[Opening PROVIDED INFORMATION section]

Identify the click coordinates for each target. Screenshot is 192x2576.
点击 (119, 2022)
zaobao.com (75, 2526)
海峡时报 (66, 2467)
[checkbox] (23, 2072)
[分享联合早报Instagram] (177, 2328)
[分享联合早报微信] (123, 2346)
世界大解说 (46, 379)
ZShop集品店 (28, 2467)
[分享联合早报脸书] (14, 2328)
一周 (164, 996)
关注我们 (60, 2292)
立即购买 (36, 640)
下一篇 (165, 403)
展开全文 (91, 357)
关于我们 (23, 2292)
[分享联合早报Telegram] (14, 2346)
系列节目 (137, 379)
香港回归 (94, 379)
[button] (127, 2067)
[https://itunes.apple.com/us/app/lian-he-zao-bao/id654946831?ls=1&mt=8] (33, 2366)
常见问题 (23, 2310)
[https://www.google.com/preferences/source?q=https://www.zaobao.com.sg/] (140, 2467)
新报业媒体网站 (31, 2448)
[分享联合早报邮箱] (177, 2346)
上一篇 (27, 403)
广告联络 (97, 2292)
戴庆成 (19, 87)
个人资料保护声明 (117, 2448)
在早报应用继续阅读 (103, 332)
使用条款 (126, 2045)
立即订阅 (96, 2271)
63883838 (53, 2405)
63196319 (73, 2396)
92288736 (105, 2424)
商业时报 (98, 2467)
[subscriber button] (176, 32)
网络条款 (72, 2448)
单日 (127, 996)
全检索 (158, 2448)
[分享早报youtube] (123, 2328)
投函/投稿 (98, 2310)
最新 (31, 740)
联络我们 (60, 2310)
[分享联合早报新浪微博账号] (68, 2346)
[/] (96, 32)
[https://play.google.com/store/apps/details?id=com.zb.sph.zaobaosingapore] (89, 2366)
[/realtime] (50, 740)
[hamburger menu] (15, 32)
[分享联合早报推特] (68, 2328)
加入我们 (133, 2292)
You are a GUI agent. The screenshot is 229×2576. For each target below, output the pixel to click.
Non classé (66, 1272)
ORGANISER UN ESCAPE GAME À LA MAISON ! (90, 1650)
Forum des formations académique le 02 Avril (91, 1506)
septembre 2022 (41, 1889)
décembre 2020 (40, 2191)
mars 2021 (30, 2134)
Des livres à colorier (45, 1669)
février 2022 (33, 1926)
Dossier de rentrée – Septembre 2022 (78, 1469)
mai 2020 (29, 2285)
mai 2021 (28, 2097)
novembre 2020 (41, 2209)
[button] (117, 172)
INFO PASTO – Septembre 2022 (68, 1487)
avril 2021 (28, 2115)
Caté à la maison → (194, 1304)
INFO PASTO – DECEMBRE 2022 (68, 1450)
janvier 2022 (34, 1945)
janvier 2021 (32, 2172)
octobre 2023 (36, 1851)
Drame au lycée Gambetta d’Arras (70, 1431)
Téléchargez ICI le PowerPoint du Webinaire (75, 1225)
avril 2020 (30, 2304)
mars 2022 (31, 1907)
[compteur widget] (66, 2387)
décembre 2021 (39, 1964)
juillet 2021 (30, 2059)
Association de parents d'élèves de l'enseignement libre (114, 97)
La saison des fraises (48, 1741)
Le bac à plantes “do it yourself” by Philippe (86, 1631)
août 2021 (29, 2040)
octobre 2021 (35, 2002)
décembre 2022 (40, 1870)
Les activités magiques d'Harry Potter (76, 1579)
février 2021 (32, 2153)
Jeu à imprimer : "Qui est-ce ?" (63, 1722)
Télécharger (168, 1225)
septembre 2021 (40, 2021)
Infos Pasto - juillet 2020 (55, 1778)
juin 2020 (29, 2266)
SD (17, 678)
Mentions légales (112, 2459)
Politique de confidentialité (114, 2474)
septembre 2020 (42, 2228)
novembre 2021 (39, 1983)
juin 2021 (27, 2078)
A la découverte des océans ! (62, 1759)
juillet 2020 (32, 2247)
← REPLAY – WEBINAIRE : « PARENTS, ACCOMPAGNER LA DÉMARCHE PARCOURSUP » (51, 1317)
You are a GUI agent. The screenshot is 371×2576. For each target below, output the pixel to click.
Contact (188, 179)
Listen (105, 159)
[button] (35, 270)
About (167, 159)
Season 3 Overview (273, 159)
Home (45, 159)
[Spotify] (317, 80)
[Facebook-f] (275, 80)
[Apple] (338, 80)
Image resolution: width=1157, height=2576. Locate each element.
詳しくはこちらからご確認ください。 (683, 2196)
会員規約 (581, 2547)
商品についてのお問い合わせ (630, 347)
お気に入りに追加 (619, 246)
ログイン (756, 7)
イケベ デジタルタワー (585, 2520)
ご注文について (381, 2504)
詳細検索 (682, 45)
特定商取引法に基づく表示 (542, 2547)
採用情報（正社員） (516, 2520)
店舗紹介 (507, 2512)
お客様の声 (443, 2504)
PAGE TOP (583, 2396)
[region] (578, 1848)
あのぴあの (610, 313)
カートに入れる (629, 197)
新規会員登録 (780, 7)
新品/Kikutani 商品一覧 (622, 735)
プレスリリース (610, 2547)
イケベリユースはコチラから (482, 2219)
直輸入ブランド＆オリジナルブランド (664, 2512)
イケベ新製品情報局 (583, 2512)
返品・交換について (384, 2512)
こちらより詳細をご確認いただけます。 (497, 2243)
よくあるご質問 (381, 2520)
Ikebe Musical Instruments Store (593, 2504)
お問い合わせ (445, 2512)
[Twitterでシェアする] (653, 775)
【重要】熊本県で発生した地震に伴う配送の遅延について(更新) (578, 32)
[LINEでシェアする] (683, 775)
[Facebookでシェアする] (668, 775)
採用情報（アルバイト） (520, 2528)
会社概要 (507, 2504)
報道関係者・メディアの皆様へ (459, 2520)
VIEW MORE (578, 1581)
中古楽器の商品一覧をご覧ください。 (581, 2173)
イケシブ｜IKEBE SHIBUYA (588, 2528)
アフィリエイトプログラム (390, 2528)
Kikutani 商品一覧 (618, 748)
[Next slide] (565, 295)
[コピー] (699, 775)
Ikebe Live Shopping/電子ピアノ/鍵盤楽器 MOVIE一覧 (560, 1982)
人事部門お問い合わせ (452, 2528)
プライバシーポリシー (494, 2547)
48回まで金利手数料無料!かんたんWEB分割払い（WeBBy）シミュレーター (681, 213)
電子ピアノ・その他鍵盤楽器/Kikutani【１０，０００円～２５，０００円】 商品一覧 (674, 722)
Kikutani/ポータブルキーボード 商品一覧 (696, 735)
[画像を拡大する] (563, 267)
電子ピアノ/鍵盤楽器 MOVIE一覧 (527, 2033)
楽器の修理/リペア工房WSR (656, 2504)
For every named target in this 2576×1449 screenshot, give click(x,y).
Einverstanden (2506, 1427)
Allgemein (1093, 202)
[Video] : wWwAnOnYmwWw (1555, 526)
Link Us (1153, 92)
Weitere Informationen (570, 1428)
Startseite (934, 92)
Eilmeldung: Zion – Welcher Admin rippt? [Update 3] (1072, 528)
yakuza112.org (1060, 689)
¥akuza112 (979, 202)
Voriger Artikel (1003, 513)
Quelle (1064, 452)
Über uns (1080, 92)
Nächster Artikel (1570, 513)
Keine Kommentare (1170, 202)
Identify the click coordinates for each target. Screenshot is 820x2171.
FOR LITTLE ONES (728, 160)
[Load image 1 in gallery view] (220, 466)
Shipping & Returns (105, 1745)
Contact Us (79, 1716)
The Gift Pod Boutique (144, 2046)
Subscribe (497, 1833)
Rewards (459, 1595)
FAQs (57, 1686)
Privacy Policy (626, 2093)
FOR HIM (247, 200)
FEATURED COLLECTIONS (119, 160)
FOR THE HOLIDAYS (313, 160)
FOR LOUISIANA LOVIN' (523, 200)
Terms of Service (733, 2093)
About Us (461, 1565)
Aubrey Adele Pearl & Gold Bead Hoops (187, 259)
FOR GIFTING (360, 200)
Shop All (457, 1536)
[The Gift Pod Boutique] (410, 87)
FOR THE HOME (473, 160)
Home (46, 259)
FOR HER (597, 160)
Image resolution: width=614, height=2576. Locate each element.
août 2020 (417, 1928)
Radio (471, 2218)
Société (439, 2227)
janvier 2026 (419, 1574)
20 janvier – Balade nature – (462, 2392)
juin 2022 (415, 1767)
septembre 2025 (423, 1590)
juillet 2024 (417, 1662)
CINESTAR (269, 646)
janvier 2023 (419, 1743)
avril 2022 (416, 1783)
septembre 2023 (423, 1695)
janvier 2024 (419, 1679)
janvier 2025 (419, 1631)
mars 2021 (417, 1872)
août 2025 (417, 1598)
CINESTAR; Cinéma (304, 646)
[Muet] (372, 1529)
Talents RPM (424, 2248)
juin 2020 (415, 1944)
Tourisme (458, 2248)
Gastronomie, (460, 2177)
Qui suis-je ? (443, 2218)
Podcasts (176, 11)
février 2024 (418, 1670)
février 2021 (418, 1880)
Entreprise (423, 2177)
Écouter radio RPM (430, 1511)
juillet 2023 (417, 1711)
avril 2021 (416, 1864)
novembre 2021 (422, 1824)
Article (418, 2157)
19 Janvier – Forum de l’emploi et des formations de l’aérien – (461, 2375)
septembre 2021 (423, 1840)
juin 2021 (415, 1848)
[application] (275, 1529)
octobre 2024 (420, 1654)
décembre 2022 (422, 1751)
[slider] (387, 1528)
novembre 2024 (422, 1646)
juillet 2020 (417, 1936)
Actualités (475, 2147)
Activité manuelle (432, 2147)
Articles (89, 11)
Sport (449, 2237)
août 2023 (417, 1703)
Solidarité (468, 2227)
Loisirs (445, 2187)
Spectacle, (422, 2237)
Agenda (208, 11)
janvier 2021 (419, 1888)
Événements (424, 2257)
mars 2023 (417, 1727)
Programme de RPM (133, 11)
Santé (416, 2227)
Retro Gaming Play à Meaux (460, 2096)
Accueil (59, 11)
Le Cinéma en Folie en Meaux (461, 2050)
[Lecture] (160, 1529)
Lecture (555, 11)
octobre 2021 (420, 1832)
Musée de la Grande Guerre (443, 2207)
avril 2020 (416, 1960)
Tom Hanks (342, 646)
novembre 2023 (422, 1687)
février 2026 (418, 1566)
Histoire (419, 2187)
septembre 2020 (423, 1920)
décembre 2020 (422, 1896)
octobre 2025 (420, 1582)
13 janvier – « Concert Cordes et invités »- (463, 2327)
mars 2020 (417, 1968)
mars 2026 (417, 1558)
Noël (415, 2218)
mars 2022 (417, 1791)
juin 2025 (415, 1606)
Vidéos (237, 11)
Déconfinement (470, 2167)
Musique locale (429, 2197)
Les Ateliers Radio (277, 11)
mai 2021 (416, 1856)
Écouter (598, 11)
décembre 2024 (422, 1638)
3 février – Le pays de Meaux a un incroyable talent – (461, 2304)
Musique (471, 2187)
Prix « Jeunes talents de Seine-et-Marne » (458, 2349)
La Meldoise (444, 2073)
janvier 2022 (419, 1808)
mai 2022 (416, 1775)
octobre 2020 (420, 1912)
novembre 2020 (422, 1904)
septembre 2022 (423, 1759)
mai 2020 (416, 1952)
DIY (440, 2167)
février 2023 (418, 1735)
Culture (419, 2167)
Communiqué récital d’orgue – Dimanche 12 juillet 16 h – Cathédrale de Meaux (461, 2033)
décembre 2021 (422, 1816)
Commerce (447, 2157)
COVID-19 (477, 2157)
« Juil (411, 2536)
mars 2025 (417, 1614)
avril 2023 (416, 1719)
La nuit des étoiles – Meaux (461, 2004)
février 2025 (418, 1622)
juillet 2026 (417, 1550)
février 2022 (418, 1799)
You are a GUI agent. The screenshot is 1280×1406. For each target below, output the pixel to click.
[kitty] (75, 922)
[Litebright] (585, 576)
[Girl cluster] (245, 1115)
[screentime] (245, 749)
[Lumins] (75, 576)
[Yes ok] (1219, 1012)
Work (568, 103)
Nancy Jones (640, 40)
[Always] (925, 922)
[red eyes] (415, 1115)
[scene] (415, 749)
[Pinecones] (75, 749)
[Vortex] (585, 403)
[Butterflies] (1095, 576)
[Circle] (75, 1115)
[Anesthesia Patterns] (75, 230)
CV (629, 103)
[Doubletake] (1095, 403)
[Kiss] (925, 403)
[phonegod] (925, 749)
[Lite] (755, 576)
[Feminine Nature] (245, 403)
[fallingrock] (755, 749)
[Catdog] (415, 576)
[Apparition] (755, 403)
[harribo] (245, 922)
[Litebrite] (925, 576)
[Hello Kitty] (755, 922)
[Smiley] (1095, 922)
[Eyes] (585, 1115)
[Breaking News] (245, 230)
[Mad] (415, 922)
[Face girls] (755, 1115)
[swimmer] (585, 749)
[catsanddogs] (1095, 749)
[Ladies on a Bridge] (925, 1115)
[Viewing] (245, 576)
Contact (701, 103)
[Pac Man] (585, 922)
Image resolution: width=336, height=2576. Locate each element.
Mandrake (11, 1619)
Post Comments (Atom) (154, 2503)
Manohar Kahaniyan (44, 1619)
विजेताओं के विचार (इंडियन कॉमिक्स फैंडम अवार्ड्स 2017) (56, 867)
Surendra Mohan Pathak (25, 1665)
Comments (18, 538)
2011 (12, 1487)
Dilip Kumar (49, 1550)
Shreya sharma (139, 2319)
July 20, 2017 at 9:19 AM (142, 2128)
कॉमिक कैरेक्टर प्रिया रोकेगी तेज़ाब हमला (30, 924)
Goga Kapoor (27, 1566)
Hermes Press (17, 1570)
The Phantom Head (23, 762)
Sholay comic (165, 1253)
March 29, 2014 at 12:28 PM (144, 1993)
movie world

[Closing PROVIDED INFORMATION section]

EXERCISE OBJECTIVE: With "février" as the search word, count the matching lines in the records and give the number alone.

ANSWER FOR THE TASK: 9